We walked up the five steps from the rose garden, and tried to be as casually inconspicuous as possible. A car snorted and pop-popped to our right, and then the motor started and it drove away, cut-out open, roaring like a plane. A second followed in a moment. Two men shouted. Another appeared above us on the roof of the old tower, his head just showing above the battlements. Some electrical instrument up there began making a fizzy noise like a radio, but as there were no aerials visible I decided it must be a daytime version of the heliograph. A radio would be too public for these people, and a telephone too easily put out of order.
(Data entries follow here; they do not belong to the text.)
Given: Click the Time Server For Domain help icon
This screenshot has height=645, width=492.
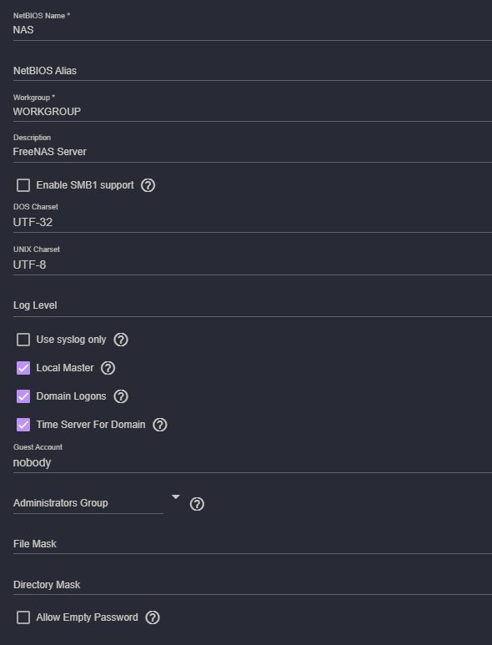Looking at the screenshot, I should point(160,425).
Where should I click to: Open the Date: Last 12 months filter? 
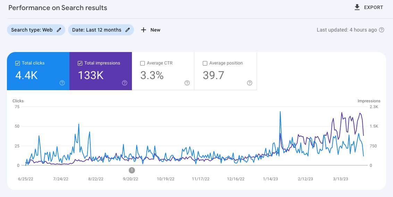click(x=101, y=30)
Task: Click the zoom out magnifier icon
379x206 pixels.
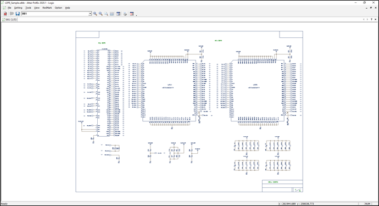Action: [101, 14]
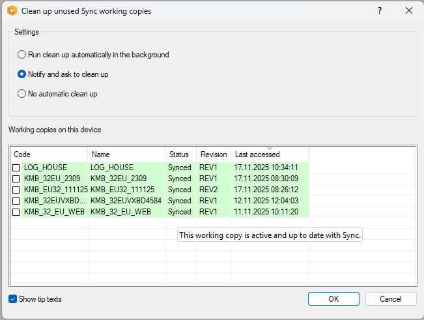The image size is (424, 320).
Task: Check the KMB_32EU_2309 checkbox
Action: click(x=16, y=179)
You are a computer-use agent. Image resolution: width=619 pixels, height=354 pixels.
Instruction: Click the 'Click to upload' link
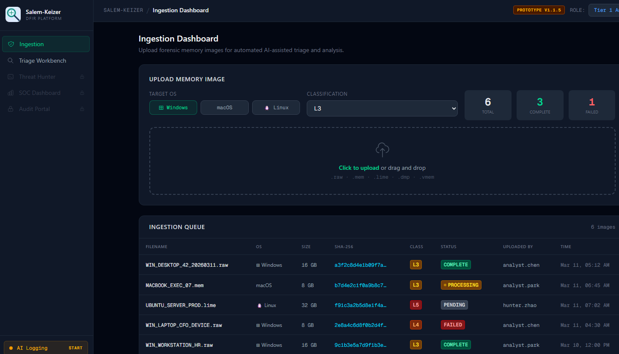(359, 168)
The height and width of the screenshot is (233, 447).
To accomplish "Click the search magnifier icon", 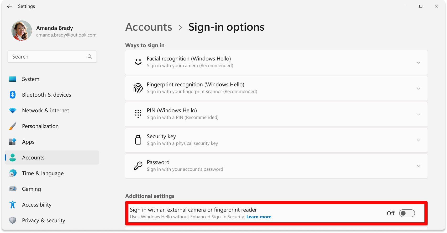I will [90, 56].
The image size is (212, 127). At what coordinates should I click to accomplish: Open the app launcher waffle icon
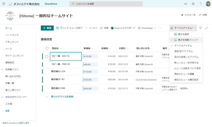click(4, 4)
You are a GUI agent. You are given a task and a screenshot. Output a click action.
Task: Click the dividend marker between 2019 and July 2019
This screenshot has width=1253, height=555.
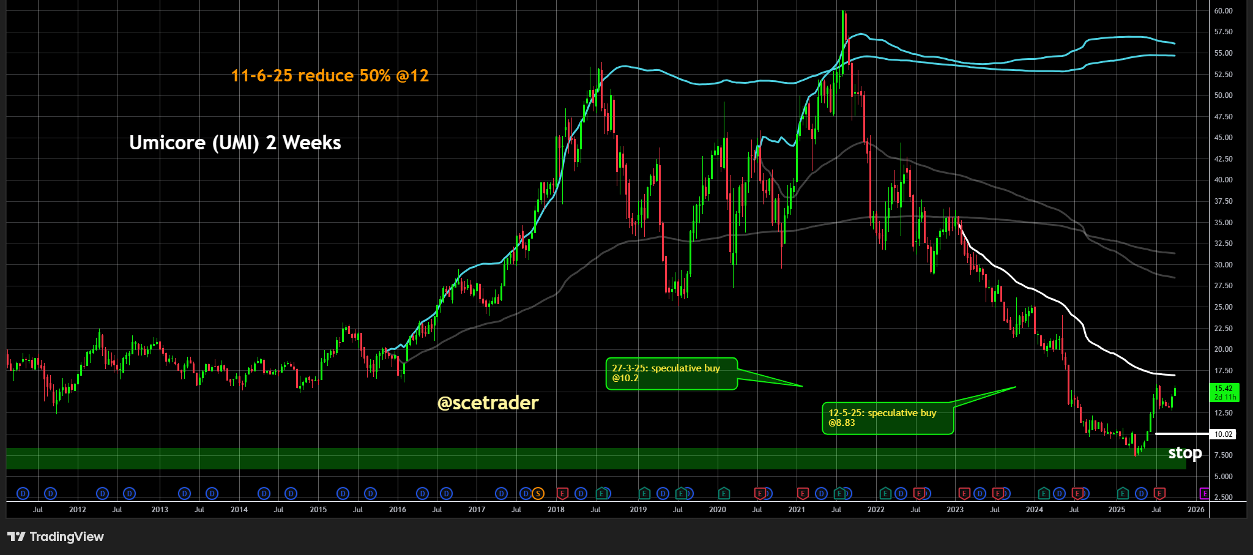pyautogui.click(x=663, y=493)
The manor was really a collection of buildings strung together after the fashion of northern New England farm houses, but these were less geometric. They had been built to conform to the shape of the hill rather than with any studied plan. The wall which circled the whole was high enough to keep off marauders, but not high enough for any defense against determined attack. The house itself was a maze of walls and gateways constituting, so far as we were concerned, an inner series of barriers against escape. Thus the garage, to the right of the place we stood when the two cars went out, was only a few feet from us, but in order to reach it we turned in the opposite direction, through an opening in a low stable, passed an enclosed yard full of chickens and ducks, with a pond in the center, and a movable pen containing two sheep busily engaged in cropping the lawn, through another gateway with a crude wooden gate, into another yard with a cow, past the cow, and there, on our left, was the garage, and in it, at the back, stood a third car. I walked forward a few steps to a spot where I could see the outer gate. A sentry was walking back and forth on the inside, but the gate itself was open. I nodded to John, who immediately climbed in. Behind us, in the garden, the Countess called, anxiously. “Quick,” John whispered, “they’ve missed us.” I jumped in behind the wheel. The key was in the lock. I slipped into high, and let out the clutch very slowly as I stepped on the gas with the other foot. The car moved, and began to creep forward almost noiselessly. Before the sentry saw us we had reached him. He jumped aside just in time to save himself, and we were through the forbidden gate. The road sloped suddenly downward, then to the right in a sharp curve. Just as we rounded it two shots rang out behind us.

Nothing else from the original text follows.